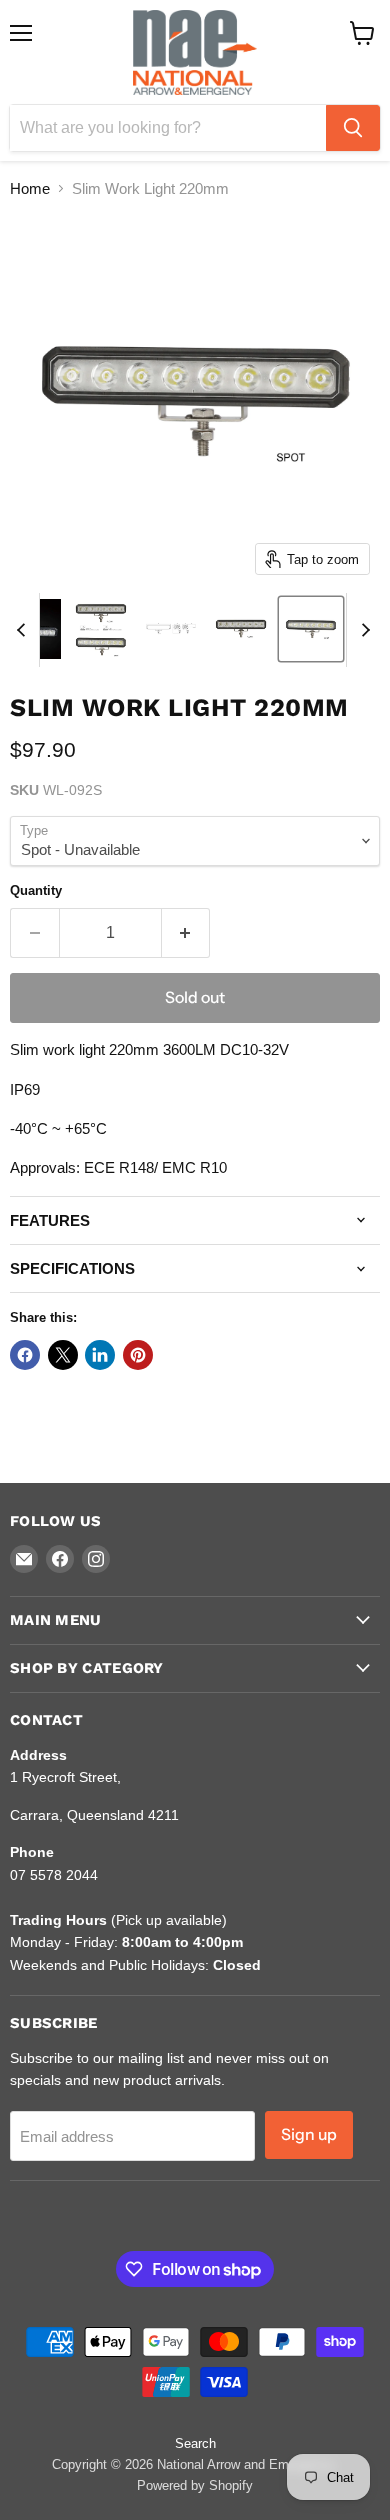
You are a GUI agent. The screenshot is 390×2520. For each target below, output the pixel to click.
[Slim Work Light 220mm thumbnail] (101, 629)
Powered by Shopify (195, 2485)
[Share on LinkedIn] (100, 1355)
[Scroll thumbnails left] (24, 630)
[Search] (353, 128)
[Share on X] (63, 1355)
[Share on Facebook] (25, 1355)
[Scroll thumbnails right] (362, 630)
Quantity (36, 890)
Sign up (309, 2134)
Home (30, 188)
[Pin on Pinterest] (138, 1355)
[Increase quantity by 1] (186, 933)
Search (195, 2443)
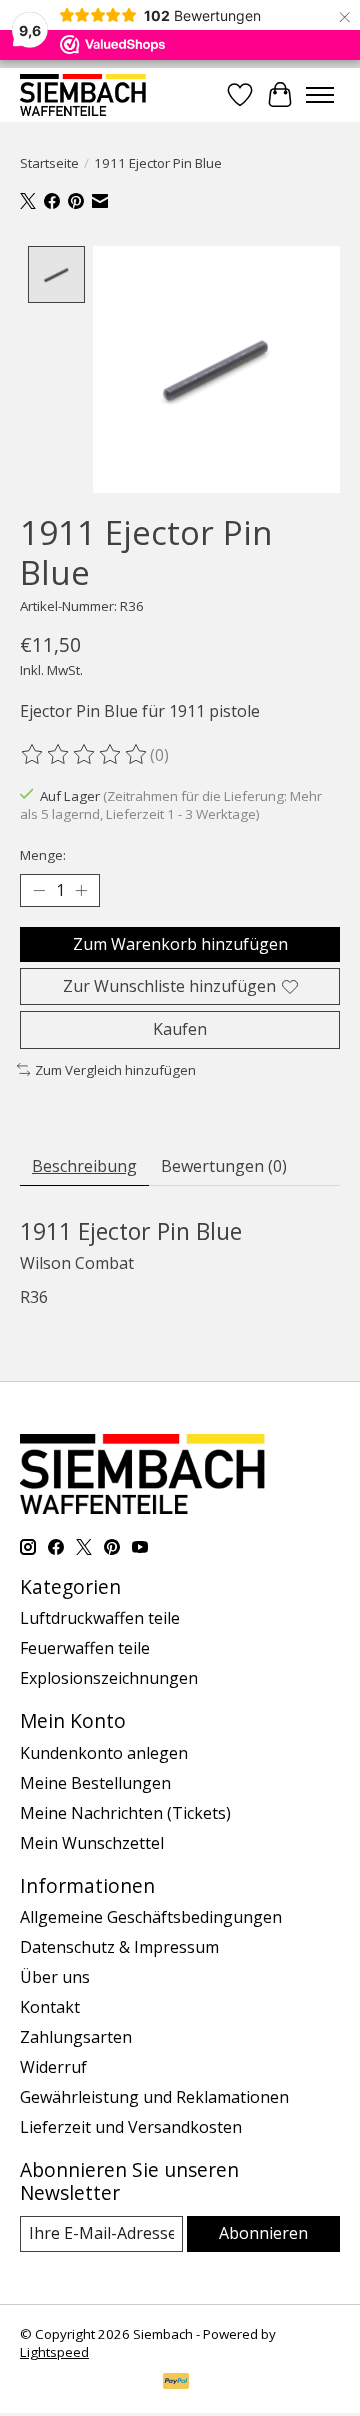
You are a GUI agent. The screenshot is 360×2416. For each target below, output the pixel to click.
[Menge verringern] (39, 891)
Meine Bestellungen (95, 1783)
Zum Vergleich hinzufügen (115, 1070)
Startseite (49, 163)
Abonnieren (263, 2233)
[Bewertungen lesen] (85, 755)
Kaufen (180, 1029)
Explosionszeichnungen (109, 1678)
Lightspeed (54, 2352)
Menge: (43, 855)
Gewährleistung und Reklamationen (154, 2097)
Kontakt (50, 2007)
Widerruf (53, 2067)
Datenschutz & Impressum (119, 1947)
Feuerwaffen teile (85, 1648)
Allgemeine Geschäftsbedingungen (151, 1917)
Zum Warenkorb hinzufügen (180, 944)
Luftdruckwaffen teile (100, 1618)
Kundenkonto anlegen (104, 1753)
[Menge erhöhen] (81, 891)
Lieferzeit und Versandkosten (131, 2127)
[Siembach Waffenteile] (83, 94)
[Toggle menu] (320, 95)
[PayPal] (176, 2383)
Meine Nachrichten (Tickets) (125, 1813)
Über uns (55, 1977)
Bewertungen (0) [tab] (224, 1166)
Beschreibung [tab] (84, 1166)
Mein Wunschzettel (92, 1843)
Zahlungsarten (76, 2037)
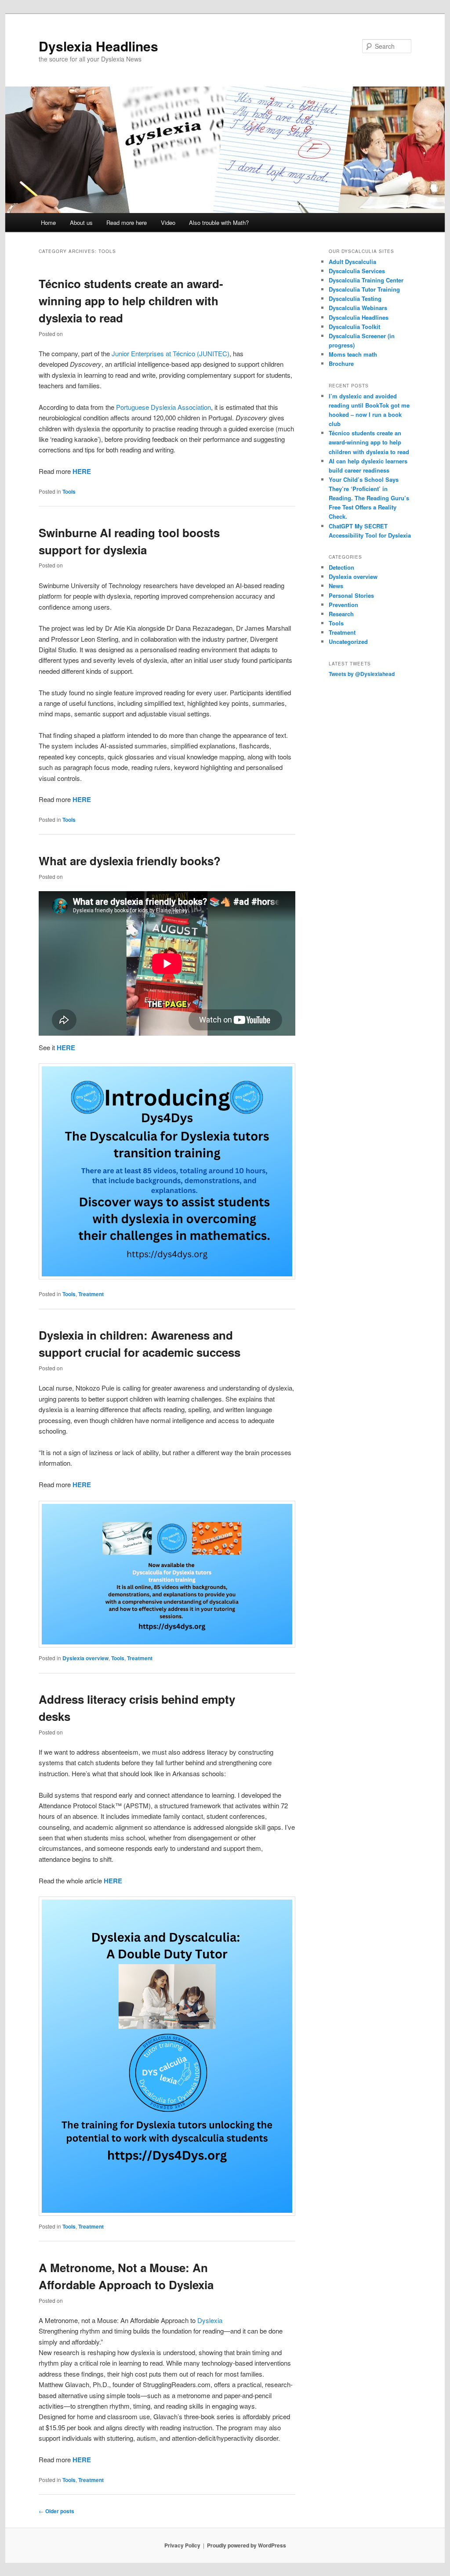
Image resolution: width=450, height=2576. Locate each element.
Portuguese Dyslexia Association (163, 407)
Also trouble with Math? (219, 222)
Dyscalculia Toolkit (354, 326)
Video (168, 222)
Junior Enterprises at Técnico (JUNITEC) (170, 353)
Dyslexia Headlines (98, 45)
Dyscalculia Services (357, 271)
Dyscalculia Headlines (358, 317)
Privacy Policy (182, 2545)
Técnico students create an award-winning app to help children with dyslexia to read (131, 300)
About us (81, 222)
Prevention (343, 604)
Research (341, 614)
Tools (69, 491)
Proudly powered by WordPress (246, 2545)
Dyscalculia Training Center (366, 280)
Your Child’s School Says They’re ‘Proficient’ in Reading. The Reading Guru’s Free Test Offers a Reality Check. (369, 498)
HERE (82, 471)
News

• [EXERCISE GOAL] All lines of the entries above where "pixel" turns up should be reported.

• [RESPONSE]
You are a GUI agent. The screenshot is 390×2520. For each target below, output the pixel to click.
You are a GUI agent. The screenshot is 360×2416. For each target below, output the pixel to click.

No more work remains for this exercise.